● Written task: Please pick out every line in the listing below that contains the word "Click", and copy each one.

-*-

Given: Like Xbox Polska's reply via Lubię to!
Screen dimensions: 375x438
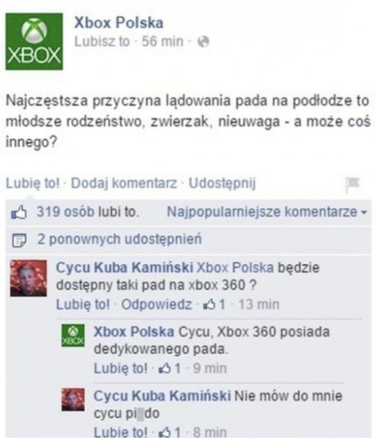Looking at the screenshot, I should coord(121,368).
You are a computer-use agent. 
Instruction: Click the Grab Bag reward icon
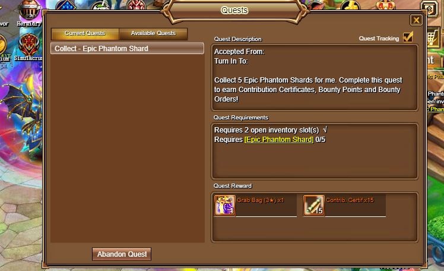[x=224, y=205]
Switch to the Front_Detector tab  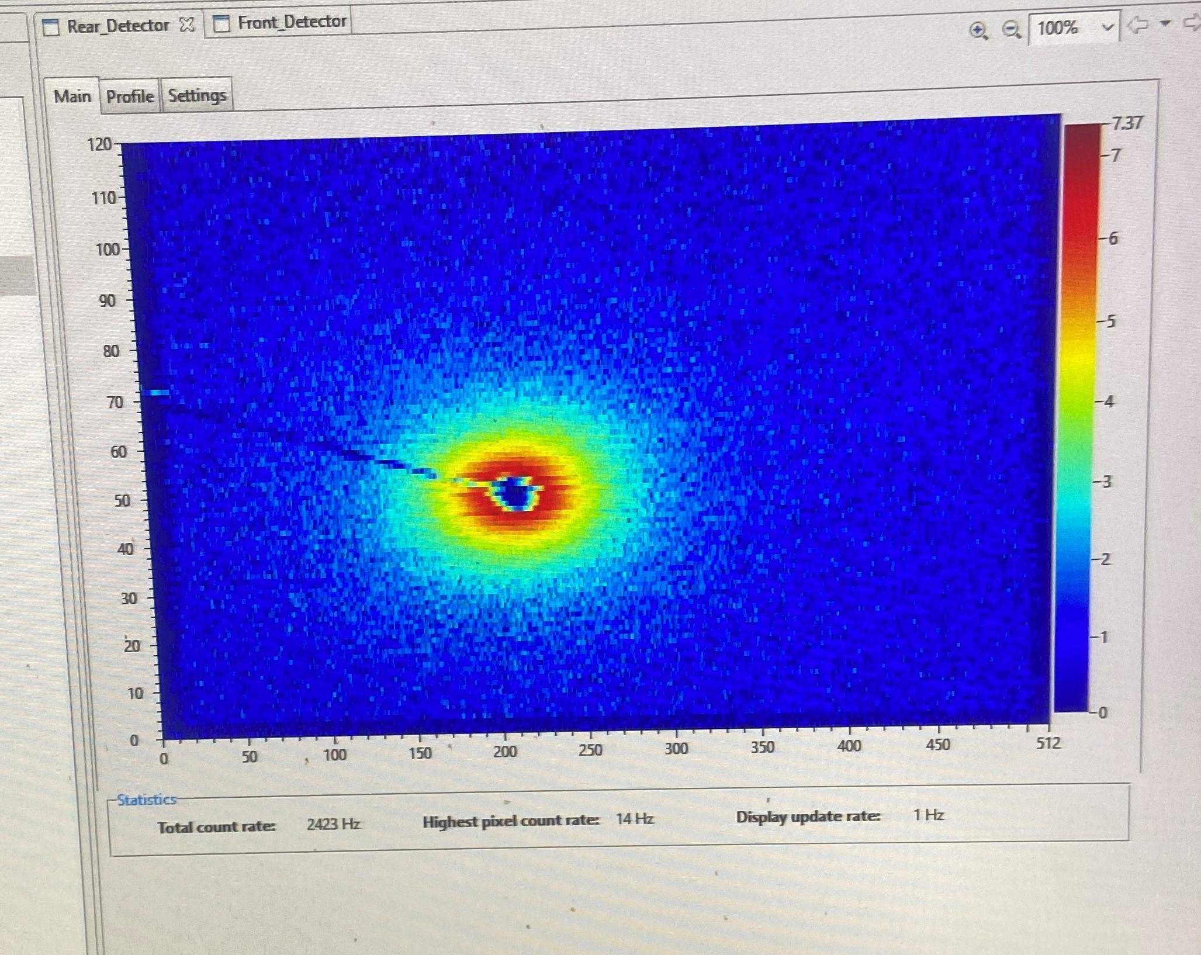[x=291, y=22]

-*-

● Complete answer:
Instruction: Click the Grab Bag reward icon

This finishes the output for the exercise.